Before BitTorrent, people posted binaries as multi-part MIME or uuencode jobs to Usenet, believe it or not, using multiple articles. The clients still support automatic decoding of binaries from multiple posts.
It would be nice for Usenet to come back without the alt.binaries.* cruft that is not so useful today anyway.
Gen Z doesn't even use email, so "any new user becoming interested in Usenet" seems unlikely.
> [...]
> A big reason they stopped doing that was that most of the NNTP volume came to consist of copyright-infringing binaries.
Another reason was the deal that Andrew Cuomo (when he was the attorney general of New York) made with a number of major ISPs to prevent dissemination of child pornography. That lead to a lot of them discontinuing their Usenet service.
> There is little economic incentive for anyone to provide a free Usenet server, because there is no revenue.
It could be done using a web portal like they do for free email service, but it would be cumbersome to use.
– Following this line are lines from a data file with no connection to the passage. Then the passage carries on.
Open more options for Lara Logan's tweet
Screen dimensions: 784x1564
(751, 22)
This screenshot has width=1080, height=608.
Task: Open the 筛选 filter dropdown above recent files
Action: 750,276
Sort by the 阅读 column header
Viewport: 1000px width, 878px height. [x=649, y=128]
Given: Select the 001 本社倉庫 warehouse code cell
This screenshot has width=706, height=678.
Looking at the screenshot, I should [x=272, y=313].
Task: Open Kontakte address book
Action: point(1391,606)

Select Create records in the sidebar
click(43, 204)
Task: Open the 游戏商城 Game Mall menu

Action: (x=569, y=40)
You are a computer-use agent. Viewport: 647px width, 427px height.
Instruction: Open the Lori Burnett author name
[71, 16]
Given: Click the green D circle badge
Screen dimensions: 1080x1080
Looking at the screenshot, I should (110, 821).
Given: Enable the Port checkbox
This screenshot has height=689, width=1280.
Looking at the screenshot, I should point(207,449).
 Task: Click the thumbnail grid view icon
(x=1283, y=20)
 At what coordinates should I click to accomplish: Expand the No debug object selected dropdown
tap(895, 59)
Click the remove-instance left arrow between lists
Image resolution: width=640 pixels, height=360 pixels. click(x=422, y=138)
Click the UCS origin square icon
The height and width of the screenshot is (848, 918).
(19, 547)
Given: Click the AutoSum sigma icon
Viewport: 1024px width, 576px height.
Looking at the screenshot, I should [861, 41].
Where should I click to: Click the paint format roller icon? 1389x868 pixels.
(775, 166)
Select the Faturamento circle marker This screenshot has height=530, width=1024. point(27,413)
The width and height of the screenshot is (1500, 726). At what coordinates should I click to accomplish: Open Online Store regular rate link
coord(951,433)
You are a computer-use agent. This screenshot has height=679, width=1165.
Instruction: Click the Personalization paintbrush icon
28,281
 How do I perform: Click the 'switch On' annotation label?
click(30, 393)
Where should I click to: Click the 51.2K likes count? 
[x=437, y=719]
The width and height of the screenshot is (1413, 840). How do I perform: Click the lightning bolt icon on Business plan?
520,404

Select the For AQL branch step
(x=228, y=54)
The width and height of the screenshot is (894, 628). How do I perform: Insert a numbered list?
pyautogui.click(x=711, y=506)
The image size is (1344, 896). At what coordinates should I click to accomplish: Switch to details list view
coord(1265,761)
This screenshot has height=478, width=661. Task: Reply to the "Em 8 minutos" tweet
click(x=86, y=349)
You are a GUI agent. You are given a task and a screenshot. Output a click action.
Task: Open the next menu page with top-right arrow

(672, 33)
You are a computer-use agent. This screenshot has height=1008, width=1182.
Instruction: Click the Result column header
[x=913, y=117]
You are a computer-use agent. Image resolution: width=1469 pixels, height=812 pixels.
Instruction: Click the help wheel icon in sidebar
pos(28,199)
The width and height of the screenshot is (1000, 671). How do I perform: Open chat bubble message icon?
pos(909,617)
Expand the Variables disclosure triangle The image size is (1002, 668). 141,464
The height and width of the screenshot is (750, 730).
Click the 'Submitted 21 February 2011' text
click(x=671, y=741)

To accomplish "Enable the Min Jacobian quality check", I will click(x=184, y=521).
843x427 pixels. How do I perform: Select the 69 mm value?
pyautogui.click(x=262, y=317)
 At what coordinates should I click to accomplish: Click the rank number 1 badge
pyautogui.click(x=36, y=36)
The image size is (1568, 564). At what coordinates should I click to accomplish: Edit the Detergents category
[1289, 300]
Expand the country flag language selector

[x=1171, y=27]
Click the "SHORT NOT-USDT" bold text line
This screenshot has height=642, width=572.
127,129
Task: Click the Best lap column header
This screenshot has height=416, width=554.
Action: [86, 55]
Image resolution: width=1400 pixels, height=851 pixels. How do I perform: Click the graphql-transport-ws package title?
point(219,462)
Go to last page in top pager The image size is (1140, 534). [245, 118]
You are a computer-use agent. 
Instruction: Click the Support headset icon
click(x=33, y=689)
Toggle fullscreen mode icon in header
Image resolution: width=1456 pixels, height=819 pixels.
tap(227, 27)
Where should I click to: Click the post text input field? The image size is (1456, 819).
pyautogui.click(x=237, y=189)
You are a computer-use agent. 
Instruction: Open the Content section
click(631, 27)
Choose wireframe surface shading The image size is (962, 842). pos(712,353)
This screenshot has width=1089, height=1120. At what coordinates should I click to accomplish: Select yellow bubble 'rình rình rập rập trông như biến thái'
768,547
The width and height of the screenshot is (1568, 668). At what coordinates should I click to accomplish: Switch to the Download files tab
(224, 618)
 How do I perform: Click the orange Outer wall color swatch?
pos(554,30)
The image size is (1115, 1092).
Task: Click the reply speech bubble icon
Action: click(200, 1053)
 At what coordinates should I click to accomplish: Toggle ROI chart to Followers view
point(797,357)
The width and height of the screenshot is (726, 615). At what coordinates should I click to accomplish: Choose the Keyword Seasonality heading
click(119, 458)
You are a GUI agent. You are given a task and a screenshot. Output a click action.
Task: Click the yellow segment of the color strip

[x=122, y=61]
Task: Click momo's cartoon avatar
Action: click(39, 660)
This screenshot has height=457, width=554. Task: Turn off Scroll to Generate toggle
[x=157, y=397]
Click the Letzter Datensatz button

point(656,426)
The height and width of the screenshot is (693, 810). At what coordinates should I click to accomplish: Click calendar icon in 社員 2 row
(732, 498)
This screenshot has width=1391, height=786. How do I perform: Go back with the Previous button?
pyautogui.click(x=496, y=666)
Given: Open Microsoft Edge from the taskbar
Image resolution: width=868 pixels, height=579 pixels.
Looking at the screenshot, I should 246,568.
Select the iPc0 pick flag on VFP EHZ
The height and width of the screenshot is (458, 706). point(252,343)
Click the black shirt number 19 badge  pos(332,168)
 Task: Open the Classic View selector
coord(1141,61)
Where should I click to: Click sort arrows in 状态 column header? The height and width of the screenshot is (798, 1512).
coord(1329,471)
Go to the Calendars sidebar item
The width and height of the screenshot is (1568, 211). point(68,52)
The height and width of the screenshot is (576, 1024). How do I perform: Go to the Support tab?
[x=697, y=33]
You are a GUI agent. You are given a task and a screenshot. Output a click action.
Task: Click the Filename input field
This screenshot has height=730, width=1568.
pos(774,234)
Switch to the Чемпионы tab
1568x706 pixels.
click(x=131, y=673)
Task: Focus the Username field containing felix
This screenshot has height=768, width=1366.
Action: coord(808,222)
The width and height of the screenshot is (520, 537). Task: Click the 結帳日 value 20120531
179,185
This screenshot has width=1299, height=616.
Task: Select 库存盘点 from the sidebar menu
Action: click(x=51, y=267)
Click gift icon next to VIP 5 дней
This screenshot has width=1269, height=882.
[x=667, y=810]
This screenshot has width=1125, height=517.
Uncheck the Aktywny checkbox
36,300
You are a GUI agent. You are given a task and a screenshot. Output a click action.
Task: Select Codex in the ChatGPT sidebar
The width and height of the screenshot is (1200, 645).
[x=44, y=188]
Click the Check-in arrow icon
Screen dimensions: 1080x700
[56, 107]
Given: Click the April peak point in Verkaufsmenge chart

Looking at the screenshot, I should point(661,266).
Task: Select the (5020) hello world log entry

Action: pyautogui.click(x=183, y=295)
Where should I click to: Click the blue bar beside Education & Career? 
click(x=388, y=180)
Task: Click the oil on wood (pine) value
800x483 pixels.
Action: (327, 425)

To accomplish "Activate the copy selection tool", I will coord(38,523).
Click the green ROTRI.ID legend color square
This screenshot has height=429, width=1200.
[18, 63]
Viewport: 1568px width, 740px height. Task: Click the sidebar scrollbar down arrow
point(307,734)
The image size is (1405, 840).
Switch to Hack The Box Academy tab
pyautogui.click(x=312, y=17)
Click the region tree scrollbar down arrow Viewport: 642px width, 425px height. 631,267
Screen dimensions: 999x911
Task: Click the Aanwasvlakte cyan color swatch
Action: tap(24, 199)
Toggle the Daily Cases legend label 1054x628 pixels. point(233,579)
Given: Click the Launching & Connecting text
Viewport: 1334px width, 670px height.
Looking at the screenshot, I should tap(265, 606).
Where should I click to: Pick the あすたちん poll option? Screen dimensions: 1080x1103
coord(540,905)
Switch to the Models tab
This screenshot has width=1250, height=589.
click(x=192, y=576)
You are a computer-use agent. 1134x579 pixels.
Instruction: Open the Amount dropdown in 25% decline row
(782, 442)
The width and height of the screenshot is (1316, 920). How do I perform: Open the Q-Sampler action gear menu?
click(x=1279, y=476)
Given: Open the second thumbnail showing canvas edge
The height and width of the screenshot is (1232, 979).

> Before BitTorrent, people posted binaries as multi-part MIME or uuencode jobs to Usenet, believe it or not, using multiple articles.
They still do, but they use a more efficient encoding scheme called yEnc, which only has a few percent overhead in terms of attachment size, unlike base64 which has a 33% overhead.
> It would be nice for Usenet to come back without the alt.binaries.* cruft
I've always wondered why feeds couldn't be configured to exclude alt.binaries.*. Was it due to peering arrangements with other servers?
Sure it's technically scalable, but it's pretty noisy even now. Without some revolution in client design I suspect most groups would roil and gibber uselessly like the surface of an imageboard, if subjected to hyperscale-y traffic.
https://trends.google.com/trends/explore?date=all&q=%2Fm%2F0...
There are still good discussions going on in particular newsgroups. You have to do a bit of searching. comp.misc would be of interest to Hacker News readers.
In the end, Usenet really taxed the resources of an organization and I think many sys admins just decided all the time and energy required to keep the server up was not worth it.
It can't, and doesn't want to be, monetized, therefore big players hate it. Just look at how Google first destroyed DejaNews then removed the discussion filter from the search engine.
Also Usenet comes from when the Internet was a place for gentlemen, therefore is very open to abuse. If it was extended with basic security in mind and allowed very small binary support in line it would become a killer protocol that could displace many proprietary ones.